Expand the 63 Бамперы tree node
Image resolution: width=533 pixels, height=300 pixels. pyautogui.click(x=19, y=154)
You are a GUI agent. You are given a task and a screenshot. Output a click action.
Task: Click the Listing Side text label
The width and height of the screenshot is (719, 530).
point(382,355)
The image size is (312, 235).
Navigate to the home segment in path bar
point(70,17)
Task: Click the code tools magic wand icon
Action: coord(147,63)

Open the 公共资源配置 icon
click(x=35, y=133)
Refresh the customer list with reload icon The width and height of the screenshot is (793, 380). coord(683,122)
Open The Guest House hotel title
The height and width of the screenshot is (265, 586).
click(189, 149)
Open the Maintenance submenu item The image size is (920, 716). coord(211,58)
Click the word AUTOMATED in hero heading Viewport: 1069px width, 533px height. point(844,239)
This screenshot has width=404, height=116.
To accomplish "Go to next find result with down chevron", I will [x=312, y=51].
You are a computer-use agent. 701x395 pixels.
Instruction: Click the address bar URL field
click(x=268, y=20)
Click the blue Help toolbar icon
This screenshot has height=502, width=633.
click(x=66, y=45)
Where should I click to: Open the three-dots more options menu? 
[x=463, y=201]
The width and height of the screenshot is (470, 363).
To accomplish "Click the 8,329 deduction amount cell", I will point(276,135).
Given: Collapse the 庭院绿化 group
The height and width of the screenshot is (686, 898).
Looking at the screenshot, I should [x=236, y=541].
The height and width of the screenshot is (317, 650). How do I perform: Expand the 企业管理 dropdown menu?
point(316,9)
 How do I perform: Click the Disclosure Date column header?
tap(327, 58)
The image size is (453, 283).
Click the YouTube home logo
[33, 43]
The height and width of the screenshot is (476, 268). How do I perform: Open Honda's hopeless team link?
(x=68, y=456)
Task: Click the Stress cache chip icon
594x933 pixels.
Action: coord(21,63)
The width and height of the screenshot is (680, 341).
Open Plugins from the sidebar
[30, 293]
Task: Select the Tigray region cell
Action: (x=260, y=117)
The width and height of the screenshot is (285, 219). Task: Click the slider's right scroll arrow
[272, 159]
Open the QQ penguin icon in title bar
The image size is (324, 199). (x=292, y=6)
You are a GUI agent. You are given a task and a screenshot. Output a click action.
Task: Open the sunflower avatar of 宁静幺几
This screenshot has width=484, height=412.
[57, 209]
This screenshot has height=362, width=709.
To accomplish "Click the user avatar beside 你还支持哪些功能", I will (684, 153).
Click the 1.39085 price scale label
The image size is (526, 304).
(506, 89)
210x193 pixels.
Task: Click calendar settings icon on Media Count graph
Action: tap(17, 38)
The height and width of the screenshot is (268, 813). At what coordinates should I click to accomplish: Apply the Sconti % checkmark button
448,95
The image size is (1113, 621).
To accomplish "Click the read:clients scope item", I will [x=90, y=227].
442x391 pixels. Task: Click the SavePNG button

◆ ◆ ◆

§ Set problem
Switch each "width and height" to "size" throughout the entries above, and reproduce them with everything else unchanged.

§ The output
Expand the 63 Бамперы tree node
Image resolution: width=533 pixels, height=300 pixels. pyautogui.click(x=19, y=154)
You are a GUI agent. You are given a task and a screenshot. Output a click action.
Task: Click the Listing Side text label
The size of the screenshot is (719, 530).
point(382,355)
The image size is (312, 235).
Navigate to the home segment in path bar
point(70,17)
Task: Click the code tools magic wand icon
Action: coord(147,63)

Open the 公共资源配置 icon
click(x=35, y=133)
Refresh the customer list with reload icon The size of the screenshot is (793, 380). coord(683,122)
Open The Guest House hotel title
The height and width of the screenshot is (265, 586).
click(189, 149)
Open the Maintenance submenu item The image size is (920, 716). coord(211,58)
Click the word AUTOMATED in hero heading Viewport: 1069px width, 533px height. point(844,239)
This screenshot has width=404, height=116.
To accomplish "Go to next find result with down chevron", I will [x=312, y=51].
You are a computer-use agent. 701x395 pixels.
Instruction: Click the address bar URL field
click(x=268, y=20)
Click the blue Help toolbar icon
This screenshot has height=502, width=633.
click(x=66, y=45)
Where should I click to: Open the three-dots more options menu? 
[x=463, y=201]
The size of the screenshot is (470, 363).
To accomplish "Click the 8,329 deduction amount cell", I will point(276,135).
Given: Collapse the 庭院绿化 group
The height and width of the screenshot is (686, 898).
Looking at the screenshot, I should [x=236, y=541].
The height and width of the screenshot is (317, 650). How do I perform: Expand the 企业管理 dropdown menu?
point(316,9)
 How do I perform: Click the Disclosure Date column header?
tap(327, 58)
The image size is (453, 283).
Click the YouTube home logo
[33, 43]
The height and width of the screenshot is (476, 268). How do I perform: Open Honda's hopeless team link?
(x=68, y=456)
Task: Click the Stress cache chip icon
594x933 pixels.
Action: coord(21,63)
The size of the screenshot is (680, 341).
Open Plugins from the sidebar
[30, 293]
Task: Select the Tigray region cell
Action: (x=260, y=117)
The size of the screenshot is (285, 219). Task: Click the slider's right scroll arrow
[272, 159]
Open the QQ penguin icon in title bar
The image size is (324, 199). (x=292, y=6)
You are a GUI agent. You are given a task and a screenshot. Output a click action.
Task: Open the sunflower avatar of 宁静幺几
This screenshot has width=484, height=412.
[57, 209]
This screenshot has height=362, width=709.
To accomplish "Click the user avatar beside 你还支持哪些功能", I will (684, 153).
Click the 1.39085 price scale label
The image size is (526, 304).
(506, 89)
210x193 pixels.
Task: Click calendar settings icon on Media Count graph
Action: tap(17, 38)
The height and width of the screenshot is (268, 813). At what coordinates should I click to accomplish: Apply the Sconti % checkmark button
448,95
The image size is (1113, 621).
To accomplish "Click the read:clients scope item", I will [x=90, y=227].
442x391 pixels. Task: Click the SavePNG button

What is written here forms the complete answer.